On peut classer ces pépites en trois catégories : risques, opportunités et signaux faibles / tendances, elles-mêmes projetées en trois dimensions : le quotidien, le moyen terme et le long terme. Ces pépites informationnelles doivent être recherchées, tels les orpailleurs, parmi les paillettes d’or dans les alluvions aurifères de l’information et définies selon différentes échelles et différents prismes : un tronc commun vis à vis de l’organisation dans son ensemble, par filiale, par direction métier, par équipe projet, puis au niveau individuel.

A noter que, pour amorcer sa veille, s’appuyer sur des recherches historiques permettra de profiter d'un travail de synthèse déjà réalisé sur le centre d’intérêt (rapports, essais, enquêtes, documentaires, livres blancs, etc.) et de bénéficier de la mémoire collective, de la connaissance et de l'expérience de tiers. On parle ici de Deep News, dont la durée de vie, contrairement aux Fast News, s’inscrit sur le long terme. Elles sont généralement issues d’un travail d'investigation, en particulier s’il s’agit de relater des faits précis, de fournir des éléments de preuves ou de donner des clés de compréhension et d’action sur un sujet précis.

 

Une démarche humaine et collaborative avant tout

Contrairement à ce que peut laisser parfois entendre l’actualité en termes d’intelligence artificielle, une plateforme de veille n’est ni une boule de cristal ni une tâche que l’on doit entièrement déléguer à un robot. Au contraire. C’est un outil ! Un outil où l’IA joue un rôle d’assistant pour gagner en productivité sur un ensemble de tâches chronophages et sans valeur ajoutée.

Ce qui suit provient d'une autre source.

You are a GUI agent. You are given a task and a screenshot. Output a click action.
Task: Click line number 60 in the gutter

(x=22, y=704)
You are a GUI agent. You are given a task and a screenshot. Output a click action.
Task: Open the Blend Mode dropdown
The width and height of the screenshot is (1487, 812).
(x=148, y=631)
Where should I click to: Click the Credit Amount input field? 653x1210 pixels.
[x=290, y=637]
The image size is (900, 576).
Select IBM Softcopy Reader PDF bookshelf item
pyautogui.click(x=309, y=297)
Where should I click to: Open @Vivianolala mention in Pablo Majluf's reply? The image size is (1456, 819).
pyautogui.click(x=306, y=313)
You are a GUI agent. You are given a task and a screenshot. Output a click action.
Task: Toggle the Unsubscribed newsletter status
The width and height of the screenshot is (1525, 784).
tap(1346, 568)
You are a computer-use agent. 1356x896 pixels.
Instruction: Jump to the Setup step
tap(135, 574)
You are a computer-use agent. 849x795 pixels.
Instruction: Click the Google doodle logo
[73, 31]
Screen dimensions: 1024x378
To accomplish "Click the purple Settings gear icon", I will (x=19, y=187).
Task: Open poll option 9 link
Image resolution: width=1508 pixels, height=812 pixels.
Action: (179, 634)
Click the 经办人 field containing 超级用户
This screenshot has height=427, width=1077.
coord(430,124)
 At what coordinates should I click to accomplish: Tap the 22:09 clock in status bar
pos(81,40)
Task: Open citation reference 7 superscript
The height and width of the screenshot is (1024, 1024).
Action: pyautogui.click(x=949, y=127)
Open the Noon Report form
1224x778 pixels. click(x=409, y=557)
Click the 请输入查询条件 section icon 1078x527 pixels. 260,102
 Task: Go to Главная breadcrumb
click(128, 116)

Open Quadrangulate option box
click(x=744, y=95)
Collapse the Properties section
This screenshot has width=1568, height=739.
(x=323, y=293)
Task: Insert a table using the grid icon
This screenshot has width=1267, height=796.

La plateforme est également un vecteur essentiel dans la mise en réseau des collaborateurs, notamment pour favoriser une pensée systémique et s’abstraire de la pensée linéaire, seul moyen de prendre en compte l’environnement complexe dans lequel s’inscrivent les projets à mettre en œuvre et les problèmes à résoudre. La veille ne peut, en aucun cas, se substituer à l'expertise dont elle se nourrit et, surtout, à la créativité humaine qu’elle a vocation à stimuler. Son rôle est, au contraire, de délivrer des informations qui, une fois qualifiées et analysées, permettent la prise de décisions éclairées. Elle ne peut remplacer, ni le jugement, ni l'expérience d'une personne.

 

Le socle de l’entreprise apprenante

Enfin, la veille servira de source pour nourrir et entretenir une base de connaissance qui fera l’état de l’art des centres d'intérêt et qui pourra être complétée de retours d’expériences issus d’initiatives et d’actions entreprises par les équipes.Dans la continuité de la démarche de veille, et dans une logique d'information circulaire et durable, capitaliser la connaissance produite (Knowledge Management / Wiki) viendra parachever la fabrique de la connaissance. Cela permettra de développer des approches réflexives afin d’apprendre des situations de travail et des autres mais aussi d’instaurer un processus d’identification et d’analyse des problèmes pour se doter d’un système fiable de prise de décision.

Il ne faut jamais présupposer la solution et s’appuyer sur des faits et des connaissances à jour. Autant d’étapes importantes dans l’évolution vers une organisation apprenante en mesure de créer, développer et transférer du savoir, mais aussi, et surtout, de modifier ses comportements, ses process et son organisation pour s’adapter en conséquence.